The Association of U S West Retirees



GM spreads sacrifices to try to reverse big losses
General Motors halved its dividend and made pension, salary and health care cuts. Top executives also agreed to pay reductions.
By Micheline Maynard, New York Times
Mpls Star Tribune
Wednesday, February 8, 2006

DETROIT - General Motors Corp., under pressure to show its blue-collar workers that investors and executives are prepared to sacrifice to help overcome the company's deepest losses in more than a decade, said Tuesday that it would reduce pay for top officials and cut its stock dividend in half.  GM also announced changes in the pension and health care plans for its retired salaried workers as it struggles to turn around its operations and avoid a potential bankruptcy.

The executive pay cuts -- from 50 percent for GM's chairman to 10 percent for a few other senior executives along with the elimination of management bonuses this year -- affect only a small number of people and save relatively little compared with the dividend and health care contributions cuts.

But even as executives played down their intent, the moves are important symbolically to go along with the givebacks GM has won from its union workers and to set the stage for more concessions it intends to seek from the United Automobile Workers in talks next year.  UAW leaders said that union workers have given enough and that they will not discuss more concessions ahead of those talks.

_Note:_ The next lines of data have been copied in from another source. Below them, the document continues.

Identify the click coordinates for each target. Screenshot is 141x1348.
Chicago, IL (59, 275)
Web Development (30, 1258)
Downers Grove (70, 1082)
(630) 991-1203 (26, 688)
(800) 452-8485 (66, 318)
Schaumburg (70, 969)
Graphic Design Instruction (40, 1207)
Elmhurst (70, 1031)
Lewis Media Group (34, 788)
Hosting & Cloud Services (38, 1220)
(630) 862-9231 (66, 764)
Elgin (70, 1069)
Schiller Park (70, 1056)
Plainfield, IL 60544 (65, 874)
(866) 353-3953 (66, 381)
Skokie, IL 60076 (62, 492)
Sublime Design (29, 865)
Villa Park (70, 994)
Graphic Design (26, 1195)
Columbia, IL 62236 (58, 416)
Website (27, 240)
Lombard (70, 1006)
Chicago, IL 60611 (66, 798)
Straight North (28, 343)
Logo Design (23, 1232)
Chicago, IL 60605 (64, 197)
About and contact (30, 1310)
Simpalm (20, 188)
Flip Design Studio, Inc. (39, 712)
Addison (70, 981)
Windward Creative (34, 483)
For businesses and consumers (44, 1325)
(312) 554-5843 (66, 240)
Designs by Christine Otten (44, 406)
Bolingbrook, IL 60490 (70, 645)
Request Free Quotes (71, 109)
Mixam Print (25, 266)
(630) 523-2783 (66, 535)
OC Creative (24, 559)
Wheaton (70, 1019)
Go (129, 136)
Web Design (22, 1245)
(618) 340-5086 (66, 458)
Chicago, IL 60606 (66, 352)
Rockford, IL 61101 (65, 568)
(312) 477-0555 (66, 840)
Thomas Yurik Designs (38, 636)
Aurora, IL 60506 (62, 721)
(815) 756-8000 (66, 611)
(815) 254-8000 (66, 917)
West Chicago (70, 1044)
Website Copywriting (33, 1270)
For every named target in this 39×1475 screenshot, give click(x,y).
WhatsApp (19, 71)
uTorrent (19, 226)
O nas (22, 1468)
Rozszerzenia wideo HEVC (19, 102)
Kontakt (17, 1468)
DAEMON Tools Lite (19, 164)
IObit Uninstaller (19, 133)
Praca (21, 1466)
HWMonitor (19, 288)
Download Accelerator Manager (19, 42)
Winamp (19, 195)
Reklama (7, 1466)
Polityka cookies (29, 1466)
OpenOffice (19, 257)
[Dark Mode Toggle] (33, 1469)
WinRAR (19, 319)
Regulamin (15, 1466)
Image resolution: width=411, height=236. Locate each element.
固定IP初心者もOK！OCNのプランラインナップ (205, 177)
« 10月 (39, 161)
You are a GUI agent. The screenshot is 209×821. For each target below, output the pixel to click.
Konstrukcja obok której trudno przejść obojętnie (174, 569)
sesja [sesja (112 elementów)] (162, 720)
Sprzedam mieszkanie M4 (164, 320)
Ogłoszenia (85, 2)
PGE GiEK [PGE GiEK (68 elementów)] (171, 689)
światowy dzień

Tuesday's moves eventually are expected to reduce the company's annual structural costs by more than $900 million, with the dividend cut helping to preserve $565 million in cash each year.  Overall, the company is aiming at annual cost cuts of about $7 billion.

But two steps that have been widely anticipated were not part of the announcement.  GM did not disclose any developments in the long-awaited sale of its GMAC finance unit.  Nor did it disclose an agreement concerning the UAW and Delphi Corp., GM's former parts unit, which is operating in bankruptcy.

As a result, many analysts said the troubles at GM, which lost $8.6 billion in 2005, are far from over.

"We believe that there is more to come," John Murphy, an analyst with Merrill Lynch, wrote in a research note.  "Ultimately, we believe that an active downsizing of the company to a defensible market share will be necessary."

GM stock fell 53 cents, to $22.81 a share.

Along with its losses, GM's U.S. market share fell to just over 26 percent last year, its lowest since 1925.  In November, GM said it would close all or part of 12 plants and eliminate 30,000 jobs.

Yet, its biggest shareholder, Kirk Kerkorian, wants the company to do more -- and GM is at least partially listening.  Its latest moves were announced a day after the company gave a seat on its board to Jerome York, a Kerkorian ally.

York had called for many of Tuesday's steps in a Jan. 10 speech in Detroit, saying the company needed to move more swiftly on the turnaround effort that began late last year.  But the company rejected several of York's recommendations, including broader cuts in executive pay and paring back on its car and truck divisions.

Moreover, CEO Rick Wagoner declined Tuesday to predict when GM would return to profitability, resisting York's call for the company to set clear financial goals.

Wagoner, who received $2.2 million in 2005, will take a 50 percent pay cut to $1.1 million.  Vice Chairman Robert Lutz, who earns $1.55 million a year, will take a 30 percent cut, as will Vice Chairman John Devine and Chief Financial Officer Frederick Henderson.

But York called for a sliding scale of cuts affecting executives, managers and salaried employees.  Such steps have taken place at bankrupt airlines such as Northwest.

Last year, union members voted to accept a plan that would require them to pay for part of their health care coverage, which had been virtually free.